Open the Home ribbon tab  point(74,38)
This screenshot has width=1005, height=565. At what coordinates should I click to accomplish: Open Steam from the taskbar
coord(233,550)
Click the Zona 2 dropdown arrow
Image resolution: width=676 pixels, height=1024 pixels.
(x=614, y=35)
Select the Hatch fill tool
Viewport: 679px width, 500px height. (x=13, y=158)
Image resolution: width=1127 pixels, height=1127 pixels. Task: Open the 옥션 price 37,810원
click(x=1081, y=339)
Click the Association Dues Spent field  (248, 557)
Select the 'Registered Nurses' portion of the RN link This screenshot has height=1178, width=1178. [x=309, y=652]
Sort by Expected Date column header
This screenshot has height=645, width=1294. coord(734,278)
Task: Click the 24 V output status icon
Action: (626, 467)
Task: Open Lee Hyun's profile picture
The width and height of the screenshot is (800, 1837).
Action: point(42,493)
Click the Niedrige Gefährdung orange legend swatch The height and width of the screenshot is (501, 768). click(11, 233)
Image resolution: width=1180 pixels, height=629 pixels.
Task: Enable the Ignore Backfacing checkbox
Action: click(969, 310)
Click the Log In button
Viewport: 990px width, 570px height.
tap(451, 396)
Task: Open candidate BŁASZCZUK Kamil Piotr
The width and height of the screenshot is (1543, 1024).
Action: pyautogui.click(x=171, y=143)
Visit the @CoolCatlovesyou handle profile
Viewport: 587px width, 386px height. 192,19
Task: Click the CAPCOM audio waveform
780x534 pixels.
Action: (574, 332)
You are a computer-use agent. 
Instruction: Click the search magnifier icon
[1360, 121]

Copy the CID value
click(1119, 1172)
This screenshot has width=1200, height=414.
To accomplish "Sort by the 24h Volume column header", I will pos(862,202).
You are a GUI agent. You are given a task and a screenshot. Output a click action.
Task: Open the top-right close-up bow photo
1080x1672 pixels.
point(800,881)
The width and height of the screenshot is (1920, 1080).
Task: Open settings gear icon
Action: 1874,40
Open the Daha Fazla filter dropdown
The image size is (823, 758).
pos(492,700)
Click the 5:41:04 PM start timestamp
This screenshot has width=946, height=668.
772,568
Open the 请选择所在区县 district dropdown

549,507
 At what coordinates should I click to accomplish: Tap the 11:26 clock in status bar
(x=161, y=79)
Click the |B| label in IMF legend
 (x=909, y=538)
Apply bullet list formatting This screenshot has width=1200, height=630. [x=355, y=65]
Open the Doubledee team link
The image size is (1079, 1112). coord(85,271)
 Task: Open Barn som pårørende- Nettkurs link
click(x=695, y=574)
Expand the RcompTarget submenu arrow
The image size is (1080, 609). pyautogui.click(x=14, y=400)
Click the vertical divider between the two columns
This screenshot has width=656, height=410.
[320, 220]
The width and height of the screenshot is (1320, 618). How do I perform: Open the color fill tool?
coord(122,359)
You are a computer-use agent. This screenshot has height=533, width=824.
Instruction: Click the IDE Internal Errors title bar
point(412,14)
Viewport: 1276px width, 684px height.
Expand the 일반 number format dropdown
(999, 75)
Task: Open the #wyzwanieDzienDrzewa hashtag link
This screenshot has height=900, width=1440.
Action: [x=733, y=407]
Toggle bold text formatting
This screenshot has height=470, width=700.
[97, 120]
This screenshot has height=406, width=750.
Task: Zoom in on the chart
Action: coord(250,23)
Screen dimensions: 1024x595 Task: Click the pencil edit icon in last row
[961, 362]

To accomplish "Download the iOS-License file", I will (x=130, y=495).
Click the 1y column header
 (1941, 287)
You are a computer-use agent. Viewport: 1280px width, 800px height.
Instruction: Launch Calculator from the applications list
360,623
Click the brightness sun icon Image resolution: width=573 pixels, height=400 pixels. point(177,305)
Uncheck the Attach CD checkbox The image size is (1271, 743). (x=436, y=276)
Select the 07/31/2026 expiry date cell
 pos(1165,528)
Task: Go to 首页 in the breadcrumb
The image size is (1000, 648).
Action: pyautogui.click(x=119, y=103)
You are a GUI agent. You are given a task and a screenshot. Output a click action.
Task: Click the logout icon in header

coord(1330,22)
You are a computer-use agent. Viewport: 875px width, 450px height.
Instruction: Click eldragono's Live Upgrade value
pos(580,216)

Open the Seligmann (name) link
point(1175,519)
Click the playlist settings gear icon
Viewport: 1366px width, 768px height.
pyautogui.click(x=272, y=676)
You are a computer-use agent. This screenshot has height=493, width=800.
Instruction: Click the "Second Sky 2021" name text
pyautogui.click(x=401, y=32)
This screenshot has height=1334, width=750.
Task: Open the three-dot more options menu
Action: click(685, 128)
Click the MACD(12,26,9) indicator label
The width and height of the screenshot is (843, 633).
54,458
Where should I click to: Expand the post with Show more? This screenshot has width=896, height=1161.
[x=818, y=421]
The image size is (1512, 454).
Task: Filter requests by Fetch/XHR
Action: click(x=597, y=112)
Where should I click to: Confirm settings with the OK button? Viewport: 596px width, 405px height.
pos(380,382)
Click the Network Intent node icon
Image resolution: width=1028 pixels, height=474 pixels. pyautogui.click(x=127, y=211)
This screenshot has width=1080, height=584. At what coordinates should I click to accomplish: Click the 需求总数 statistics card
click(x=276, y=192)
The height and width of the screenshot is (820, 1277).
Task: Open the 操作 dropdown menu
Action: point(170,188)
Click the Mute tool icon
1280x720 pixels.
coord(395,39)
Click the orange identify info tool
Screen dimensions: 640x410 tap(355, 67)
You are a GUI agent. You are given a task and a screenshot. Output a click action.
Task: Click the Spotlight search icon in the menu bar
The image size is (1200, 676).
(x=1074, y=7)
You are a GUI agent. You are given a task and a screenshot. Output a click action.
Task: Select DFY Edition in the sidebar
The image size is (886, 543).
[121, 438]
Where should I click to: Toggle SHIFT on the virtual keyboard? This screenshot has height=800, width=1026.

## About this exercise
In the data above, which lines lie between the line with "Task: Open the top-right close-up bow photo" and the line with "Click the 5:41:04 PM start timestamp", inclusive? Print those lines exactly and nothing else.

## Written reply
Task: Open the top-right close-up bow photo
1080x1672 pixels.
point(800,881)
The width and height of the screenshot is (1920, 1080).
Task: Open settings gear icon
Action: 1874,40
Open the Daha Fazla filter dropdown
The image size is (823, 758).
pos(492,700)
Click the 5:41:04 PM start timestamp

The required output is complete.